EXERCISE AIM:
Transcribe the data exactly.

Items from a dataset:

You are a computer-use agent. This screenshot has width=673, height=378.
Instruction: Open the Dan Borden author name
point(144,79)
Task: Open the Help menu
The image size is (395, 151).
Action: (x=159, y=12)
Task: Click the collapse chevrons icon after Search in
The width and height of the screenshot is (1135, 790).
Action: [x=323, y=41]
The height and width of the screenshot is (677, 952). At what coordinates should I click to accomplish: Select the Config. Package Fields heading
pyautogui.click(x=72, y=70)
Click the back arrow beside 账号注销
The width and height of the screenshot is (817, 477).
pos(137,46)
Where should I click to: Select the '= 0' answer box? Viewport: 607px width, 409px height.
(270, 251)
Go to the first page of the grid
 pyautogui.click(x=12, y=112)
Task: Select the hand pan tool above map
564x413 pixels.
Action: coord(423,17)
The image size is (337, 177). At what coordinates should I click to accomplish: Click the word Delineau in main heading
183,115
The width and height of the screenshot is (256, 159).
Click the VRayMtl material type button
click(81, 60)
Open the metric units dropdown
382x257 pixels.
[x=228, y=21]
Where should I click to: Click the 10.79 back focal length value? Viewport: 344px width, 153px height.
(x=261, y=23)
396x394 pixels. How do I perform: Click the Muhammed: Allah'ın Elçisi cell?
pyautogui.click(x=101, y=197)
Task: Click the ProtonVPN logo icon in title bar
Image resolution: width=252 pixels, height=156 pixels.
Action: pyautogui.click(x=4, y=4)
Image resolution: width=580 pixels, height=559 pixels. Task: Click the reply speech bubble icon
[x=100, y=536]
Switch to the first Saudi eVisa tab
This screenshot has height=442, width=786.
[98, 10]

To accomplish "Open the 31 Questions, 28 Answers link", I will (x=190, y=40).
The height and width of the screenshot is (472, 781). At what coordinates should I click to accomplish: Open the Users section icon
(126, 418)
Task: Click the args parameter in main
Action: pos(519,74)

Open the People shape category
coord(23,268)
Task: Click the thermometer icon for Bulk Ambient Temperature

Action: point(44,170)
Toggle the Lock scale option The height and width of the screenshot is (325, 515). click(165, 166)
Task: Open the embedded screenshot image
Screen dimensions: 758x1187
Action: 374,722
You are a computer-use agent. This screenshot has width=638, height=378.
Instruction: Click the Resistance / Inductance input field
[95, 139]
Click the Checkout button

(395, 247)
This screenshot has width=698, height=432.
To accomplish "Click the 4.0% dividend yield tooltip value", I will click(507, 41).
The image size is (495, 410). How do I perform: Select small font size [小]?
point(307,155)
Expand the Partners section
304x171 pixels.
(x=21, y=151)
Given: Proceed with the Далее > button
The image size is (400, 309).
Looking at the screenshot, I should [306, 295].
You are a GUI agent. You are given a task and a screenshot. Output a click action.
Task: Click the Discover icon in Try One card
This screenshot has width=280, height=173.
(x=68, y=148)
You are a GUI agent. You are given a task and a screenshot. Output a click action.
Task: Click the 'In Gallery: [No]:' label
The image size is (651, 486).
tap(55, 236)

SOLUTION TO THIS EXERCISE:
You are a computer-use agent. This screenshot has width=673, height=378.
Instruction: Open the Dan Borden author name
point(144,79)
Task: Open the Help menu
The image size is (395, 151).
Action: (x=159, y=12)
Task: Click the collapse chevrons icon after Search in
The width and height of the screenshot is (1135, 790).
Action: [x=323, y=41]
The height and width of the screenshot is (677, 952). At what coordinates should I click to accomplish: Select the Config. Package Fields heading
pyautogui.click(x=72, y=70)
Click the back arrow beside 账号注销
The width and height of the screenshot is (817, 477).
pos(137,46)
Where should I click to: Select the '= 0' answer box? Viewport: 607px width, 409px height.
(270, 251)
Go to the first page of the grid
 pyautogui.click(x=12, y=112)
Task: Select the hand pan tool above map
564x413 pixels.
Action: coord(423,17)
The image size is (337, 177). At what coordinates should I click to accomplish: Click the word Delineau in main heading
183,115
The width and height of the screenshot is (256, 159).
Click the VRayMtl material type button
click(81, 60)
Open the metric units dropdown
382x257 pixels.
[x=228, y=21]
Where should I click to: Click the 10.79 back focal length value? Viewport: 344px width, 153px height.
(x=261, y=23)
396x394 pixels. How do I perform: Click the Muhammed: Allah'ın Elçisi cell?
pyautogui.click(x=101, y=197)
Task: Click the ProtonVPN logo icon in title bar
Image resolution: width=252 pixels, height=156 pixels.
Action: pyautogui.click(x=4, y=4)
Image resolution: width=580 pixels, height=559 pixels. Task: Click the reply speech bubble icon
[x=100, y=536]
Switch to the first Saudi eVisa tab
This screenshot has height=442, width=786.
[98, 10]

To accomplish "Open the 31 Questions, 28 Answers link", I will (x=190, y=40).
The height and width of the screenshot is (472, 781). At what coordinates should I click to accomplish: Open the Users section icon
(126, 418)
Task: Click the args parameter in main
Action: pos(519,74)

Open the People shape category
coord(23,268)
Task: Click the thermometer icon for Bulk Ambient Temperature

Action: point(44,170)
Toggle the Lock scale option The height and width of the screenshot is (325, 515). click(165, 166)
Task: Open the embedded screenshot image
Screen dimensions: 758x1187
Action: 374,722
You are a computer-use agent. This screenshot has width=638, height=378.
Instruction: Click the Resistance / Inductance input field
[95, 139]
Click the Checkout button

(395, 247)
This screenshot has width=698, height=432.
To accomplish "Click the 4.0% dividend yield tooltip value", I will click(507, 41).
The image size is (495, 410). How do I perform: Select small font size [小]?
point(307,155)
Expand the Partners section
304x171 pixels.
(x=21, y=151)
Given: Proceed with the Далее > button
The image size is (400, 309).
Looking at the screenshot, I should [306, 295].
You are a GUI agent. You are given a task and a screenshot. Output a click action.
Task: Click the Discover icon in Try One card
This screenshot has width=280, height=173.
(x=68, y=148)
You are a GUI agent. You are given a task and a screenshot. Output a click action.
Task: Click the 'In Gallery: [No]:' label
The image size is (651, 486).
tap(55, 236)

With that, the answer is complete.